The tasks of extracting (top- K ) Frequent Itemsets (FIs) and Association Rules (ARs) are fundamental primitives in data mining and database applications. Exact algorithms for these problems exist and are widely used, but their running time is hindered by the need of scanning the entire dataset, possibly multiple times. High-quality approximations of FIs and ARs are sufficient for most practical uses. Sampling techniques can be used for fast discovery of approximate solutions, but works exploring this technique did not provide satisfactory performance guarantees on the quality of the approximation due to the difficulty of bounding the probability of under- or oversampling any one of an unknown number of frequent itemsets. We circumvent this issue by applying the statistical concept of Vapnik-Chervonenkis (VC) dimension to develop a novel technique for providing tight bounds on the sample size that guarantees approximation of the (top- K ) FIs and ARs within user-specified parameters. The resulting sample size is linearly dependent on the VC-dimension of a range space associated with the dataset.
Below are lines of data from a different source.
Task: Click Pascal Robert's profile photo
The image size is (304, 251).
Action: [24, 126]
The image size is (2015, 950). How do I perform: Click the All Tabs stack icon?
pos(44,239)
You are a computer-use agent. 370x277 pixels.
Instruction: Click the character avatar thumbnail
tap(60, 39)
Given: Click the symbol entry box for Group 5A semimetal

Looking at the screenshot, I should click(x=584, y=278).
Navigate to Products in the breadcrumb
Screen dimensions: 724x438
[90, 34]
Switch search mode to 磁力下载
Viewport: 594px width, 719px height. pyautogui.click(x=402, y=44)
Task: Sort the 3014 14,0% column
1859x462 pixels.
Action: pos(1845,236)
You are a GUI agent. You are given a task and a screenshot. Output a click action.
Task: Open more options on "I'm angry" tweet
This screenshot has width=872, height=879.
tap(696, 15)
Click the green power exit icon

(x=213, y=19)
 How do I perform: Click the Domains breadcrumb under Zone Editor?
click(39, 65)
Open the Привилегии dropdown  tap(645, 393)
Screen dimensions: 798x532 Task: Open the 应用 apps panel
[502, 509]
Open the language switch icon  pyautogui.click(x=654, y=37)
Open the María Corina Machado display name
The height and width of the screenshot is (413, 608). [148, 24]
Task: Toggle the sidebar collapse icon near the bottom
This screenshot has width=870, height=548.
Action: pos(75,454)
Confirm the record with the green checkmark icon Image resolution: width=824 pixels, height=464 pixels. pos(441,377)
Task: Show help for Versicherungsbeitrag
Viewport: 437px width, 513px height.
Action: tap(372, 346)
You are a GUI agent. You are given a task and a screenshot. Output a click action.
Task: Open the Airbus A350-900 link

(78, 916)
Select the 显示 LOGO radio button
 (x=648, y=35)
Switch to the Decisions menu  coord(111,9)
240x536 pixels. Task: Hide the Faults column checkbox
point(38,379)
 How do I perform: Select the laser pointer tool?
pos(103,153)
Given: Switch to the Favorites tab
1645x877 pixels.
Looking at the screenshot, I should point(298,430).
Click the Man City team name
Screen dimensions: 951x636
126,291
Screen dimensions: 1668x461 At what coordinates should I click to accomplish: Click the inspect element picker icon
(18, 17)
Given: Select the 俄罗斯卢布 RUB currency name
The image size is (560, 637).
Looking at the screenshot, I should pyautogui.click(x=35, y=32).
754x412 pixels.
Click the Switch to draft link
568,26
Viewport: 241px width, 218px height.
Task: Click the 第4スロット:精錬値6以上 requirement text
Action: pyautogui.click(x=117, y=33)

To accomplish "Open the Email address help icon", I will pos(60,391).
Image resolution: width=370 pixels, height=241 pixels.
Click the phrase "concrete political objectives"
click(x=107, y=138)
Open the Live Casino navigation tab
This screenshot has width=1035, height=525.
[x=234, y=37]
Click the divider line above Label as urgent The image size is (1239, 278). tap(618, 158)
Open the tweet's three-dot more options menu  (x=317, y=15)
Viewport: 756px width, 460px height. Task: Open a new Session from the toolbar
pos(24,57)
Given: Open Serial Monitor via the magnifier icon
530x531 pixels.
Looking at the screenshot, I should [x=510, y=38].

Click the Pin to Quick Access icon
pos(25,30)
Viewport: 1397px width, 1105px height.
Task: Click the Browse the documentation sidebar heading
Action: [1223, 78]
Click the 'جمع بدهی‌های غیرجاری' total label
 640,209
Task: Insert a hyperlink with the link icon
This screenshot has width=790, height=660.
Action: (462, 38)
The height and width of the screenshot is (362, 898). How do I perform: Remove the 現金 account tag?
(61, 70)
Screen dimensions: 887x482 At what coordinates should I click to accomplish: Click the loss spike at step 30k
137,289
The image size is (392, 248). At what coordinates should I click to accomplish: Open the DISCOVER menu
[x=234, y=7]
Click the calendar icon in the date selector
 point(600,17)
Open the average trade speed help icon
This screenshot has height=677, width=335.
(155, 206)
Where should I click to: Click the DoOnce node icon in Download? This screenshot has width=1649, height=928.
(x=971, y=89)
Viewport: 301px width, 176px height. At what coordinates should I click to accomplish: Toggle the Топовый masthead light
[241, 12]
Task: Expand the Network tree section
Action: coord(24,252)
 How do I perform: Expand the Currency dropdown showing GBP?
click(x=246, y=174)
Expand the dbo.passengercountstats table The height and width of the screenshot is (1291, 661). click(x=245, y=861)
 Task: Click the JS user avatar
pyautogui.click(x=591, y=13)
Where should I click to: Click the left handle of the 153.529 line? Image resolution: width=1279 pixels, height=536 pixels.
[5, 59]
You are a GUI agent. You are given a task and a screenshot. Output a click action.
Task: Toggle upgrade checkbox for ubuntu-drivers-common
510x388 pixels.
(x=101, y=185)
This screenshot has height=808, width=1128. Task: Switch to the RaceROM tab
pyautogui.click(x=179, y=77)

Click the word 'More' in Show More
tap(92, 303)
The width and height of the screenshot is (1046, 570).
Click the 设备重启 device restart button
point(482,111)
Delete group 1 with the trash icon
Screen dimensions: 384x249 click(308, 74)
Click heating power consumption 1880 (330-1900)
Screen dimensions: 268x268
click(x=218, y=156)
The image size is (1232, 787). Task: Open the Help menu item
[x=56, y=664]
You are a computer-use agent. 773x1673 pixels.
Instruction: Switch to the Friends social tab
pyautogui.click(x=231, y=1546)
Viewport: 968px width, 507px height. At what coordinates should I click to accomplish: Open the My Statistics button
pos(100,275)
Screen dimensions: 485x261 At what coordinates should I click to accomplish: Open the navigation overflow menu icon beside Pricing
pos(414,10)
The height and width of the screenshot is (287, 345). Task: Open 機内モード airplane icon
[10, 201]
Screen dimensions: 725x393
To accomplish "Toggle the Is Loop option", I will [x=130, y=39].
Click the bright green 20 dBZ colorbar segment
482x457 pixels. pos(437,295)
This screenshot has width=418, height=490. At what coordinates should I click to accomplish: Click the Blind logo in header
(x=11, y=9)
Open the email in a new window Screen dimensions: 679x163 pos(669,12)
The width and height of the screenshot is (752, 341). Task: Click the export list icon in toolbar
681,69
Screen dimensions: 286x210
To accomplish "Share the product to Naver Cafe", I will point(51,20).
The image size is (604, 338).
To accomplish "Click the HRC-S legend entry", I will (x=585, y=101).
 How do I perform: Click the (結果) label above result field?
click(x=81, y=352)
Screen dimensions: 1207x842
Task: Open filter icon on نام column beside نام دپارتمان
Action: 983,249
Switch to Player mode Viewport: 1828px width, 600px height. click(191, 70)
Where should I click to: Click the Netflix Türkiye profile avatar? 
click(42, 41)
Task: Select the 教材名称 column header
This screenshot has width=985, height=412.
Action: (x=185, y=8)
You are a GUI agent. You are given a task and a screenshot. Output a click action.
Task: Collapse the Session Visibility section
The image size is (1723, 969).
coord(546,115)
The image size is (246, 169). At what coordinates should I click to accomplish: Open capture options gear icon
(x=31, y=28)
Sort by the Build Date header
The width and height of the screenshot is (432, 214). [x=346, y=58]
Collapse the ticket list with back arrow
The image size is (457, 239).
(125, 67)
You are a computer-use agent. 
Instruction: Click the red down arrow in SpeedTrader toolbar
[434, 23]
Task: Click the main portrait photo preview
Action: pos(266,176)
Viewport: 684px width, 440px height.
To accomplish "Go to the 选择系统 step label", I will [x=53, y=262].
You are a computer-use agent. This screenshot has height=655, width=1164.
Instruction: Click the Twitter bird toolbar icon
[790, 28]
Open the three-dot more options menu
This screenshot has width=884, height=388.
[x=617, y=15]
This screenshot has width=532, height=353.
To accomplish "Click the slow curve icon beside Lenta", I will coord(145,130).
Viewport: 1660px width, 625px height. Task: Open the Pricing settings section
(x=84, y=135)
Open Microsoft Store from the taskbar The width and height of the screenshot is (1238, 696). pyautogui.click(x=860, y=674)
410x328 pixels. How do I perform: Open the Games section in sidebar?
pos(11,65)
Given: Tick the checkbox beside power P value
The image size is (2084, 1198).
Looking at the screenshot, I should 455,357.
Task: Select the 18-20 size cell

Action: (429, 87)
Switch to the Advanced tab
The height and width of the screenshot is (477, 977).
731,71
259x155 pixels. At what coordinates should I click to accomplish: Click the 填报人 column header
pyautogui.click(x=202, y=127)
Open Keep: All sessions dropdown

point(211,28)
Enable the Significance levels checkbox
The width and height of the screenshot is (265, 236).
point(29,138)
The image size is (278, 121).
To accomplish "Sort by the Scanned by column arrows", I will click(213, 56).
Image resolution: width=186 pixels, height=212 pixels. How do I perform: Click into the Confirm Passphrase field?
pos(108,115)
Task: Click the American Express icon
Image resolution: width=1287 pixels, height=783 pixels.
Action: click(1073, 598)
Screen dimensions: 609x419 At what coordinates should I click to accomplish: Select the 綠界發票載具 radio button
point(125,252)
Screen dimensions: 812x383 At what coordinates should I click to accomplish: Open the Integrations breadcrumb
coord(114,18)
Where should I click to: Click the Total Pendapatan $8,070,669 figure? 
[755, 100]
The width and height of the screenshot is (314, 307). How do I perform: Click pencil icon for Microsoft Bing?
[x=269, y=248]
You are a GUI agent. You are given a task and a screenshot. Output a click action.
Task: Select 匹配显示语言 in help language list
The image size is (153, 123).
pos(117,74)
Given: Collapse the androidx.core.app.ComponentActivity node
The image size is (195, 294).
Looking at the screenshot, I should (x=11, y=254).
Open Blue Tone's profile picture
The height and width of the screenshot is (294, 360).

We analyze the VC-dimension of this range space and show that it is upper bounded by an easy-to-compute characteristic quantity of the dataset, the d-index , namely, the maximum integer d such that the dataset contains at least d transactions of length at least d such that no one of them is a superset of or equal to another. We show that this bound is tight for a large class of datasets. The resulting sample size is a significant improvement over previous known results. We present an extensive experimental evaluation of our technique on real and artificial datasets, demonstrating the practicality of our methods, and showing that they achieve even higher quality approximations than what is guaranteed by the analysis.